_WHAT THE TASK ASKS_
As you write out the lines from the one containing "This screenshot has height=596, width=1085." through the last line of the records, keep them exact and leave out pictures.

_EXTRACTED ENTRIES_
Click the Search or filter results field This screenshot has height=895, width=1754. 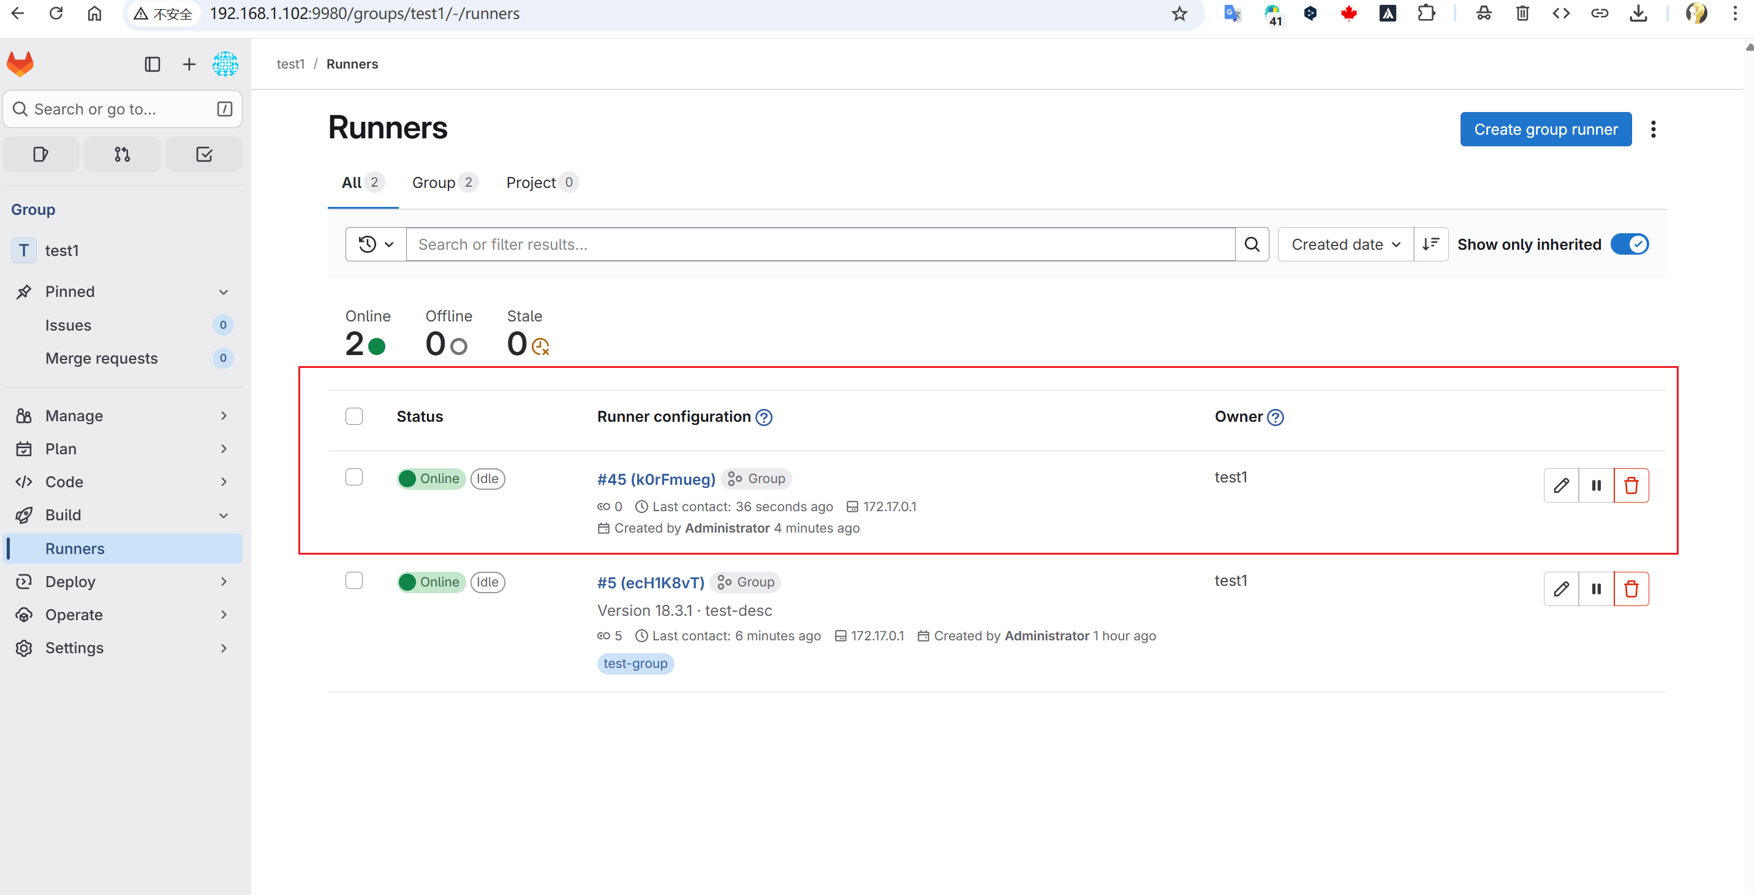coord(820,244)
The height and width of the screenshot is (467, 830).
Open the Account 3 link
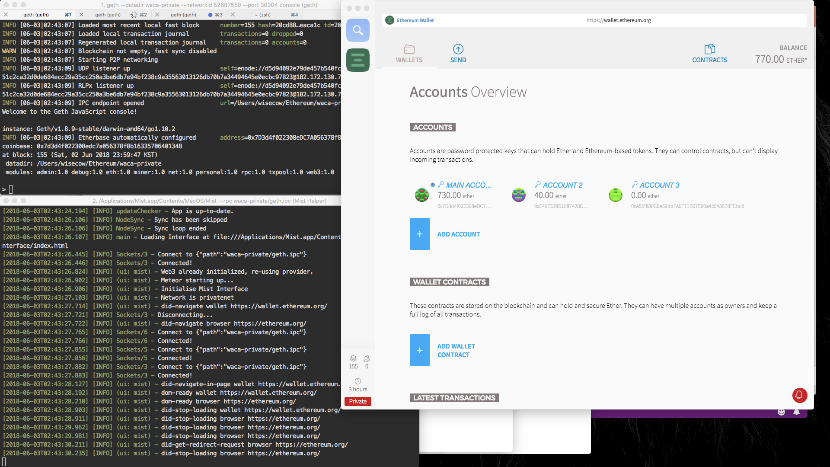(659, 185)
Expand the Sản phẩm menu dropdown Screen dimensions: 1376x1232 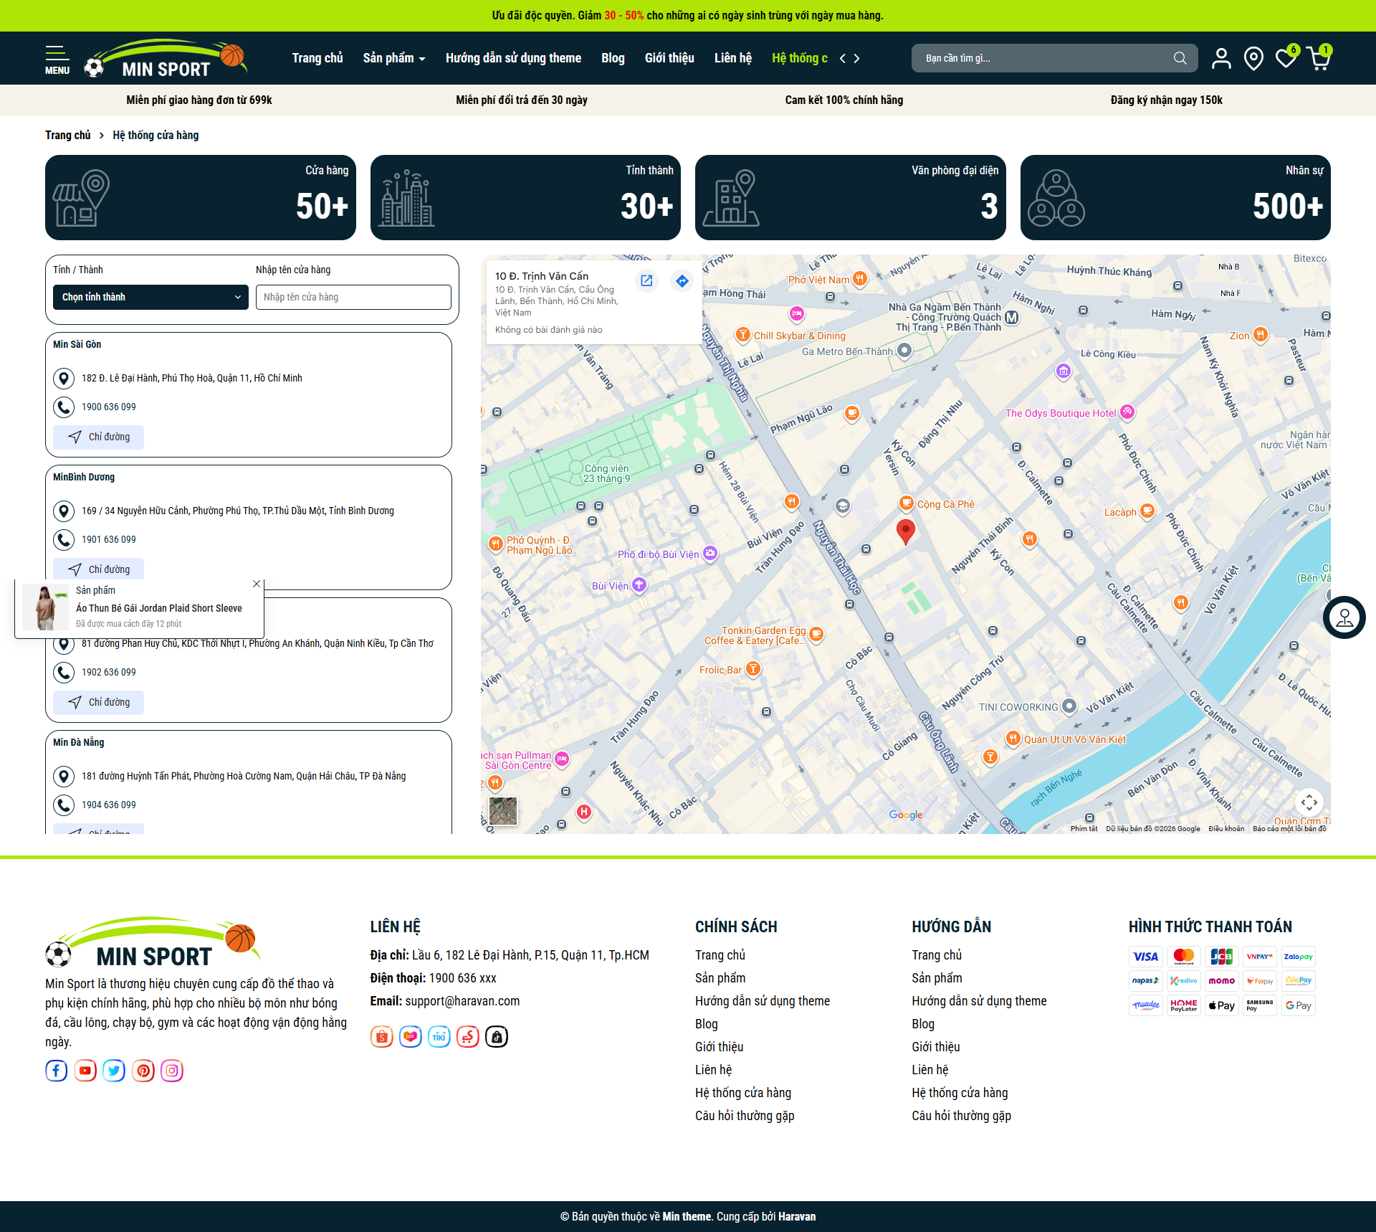[393, 58]
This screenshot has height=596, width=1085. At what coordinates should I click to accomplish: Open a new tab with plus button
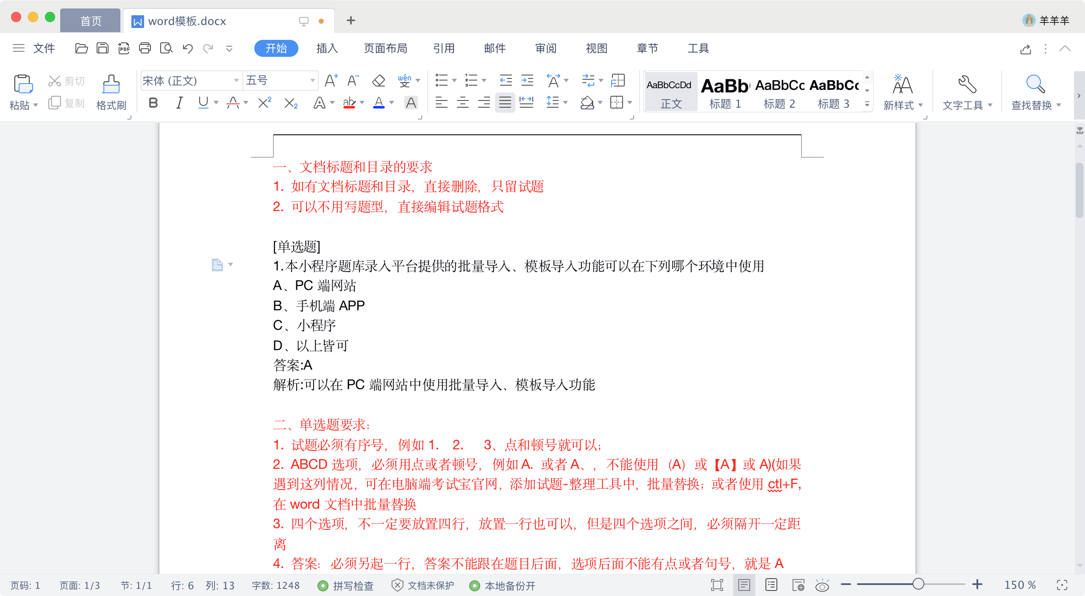[x=351, y=20]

_EXERCISE SOLUTION_
This screenshot has height=596, width=1085. At what coordinates should I click to accomplish: Open a new tab with plus button
[x=351, y=20]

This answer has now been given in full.